### Text
☆ ☆ ☆

Shows Wednesday night, July 26, at 9:00pm and Sunday, August 6 at 5:00pm on Turner Classic Movies.
I was all of six years old when Richard Milhouse Nixon resigned. Too young to understand the full implications, too young not to keep pestering my mother and grandparents as they gaped at the television set, too young to do anything but make fun of the sweaty, pasty-faced fellow on the tv screen. This was Los Angeles in 1974, to me a world of Disneyland and Dodger Stadium; to my mom, no doubt it was a place where the sun was burning hot on a world that seemed to come unraveled.
So, too, was I unable to appreciate the wealth of great films that year: 1974 was a feast of paranoid filmmaking, from Chinatown to The Godfather, Part II to The Parallax View to Francis Ford Coppola’s underrated The Conversation. Granted, the innocuous Sting made more than the lot put together, but it was a great year to exercise your frustrations onscreen.

☆ ☆ ☆

### Recorded data
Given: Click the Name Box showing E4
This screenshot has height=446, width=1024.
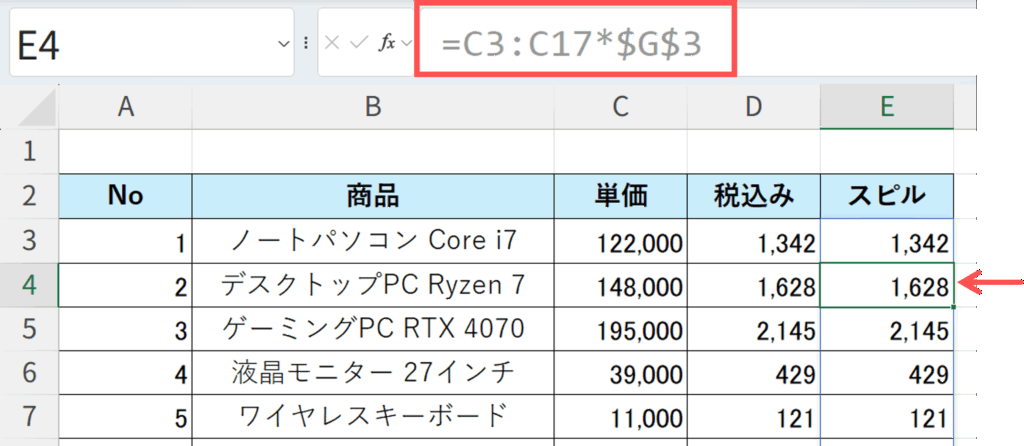Looking at the screenshot, I should (x=140, y=43).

☆ ☆ ☆

### To be done
From the essay on 1974, pull out everything from "I was all of" down to "to come unraveled.".

### Result for this exercise
I was all of six years old when Richard Milhouse Nixon resigned. Too young to understand the full implications, too young not to keep pestering my mother and grandparents as they gaped at the television set, too young to do anything but make fun of the sweaty, pasty-faced fellow on the tv screen. This was Los Angeles in 1974, to me a world of Disneyland and Dodger Stadium; to my mom, no doubt it was a place where the sun was burning hot on a world that seemed to come unraveled.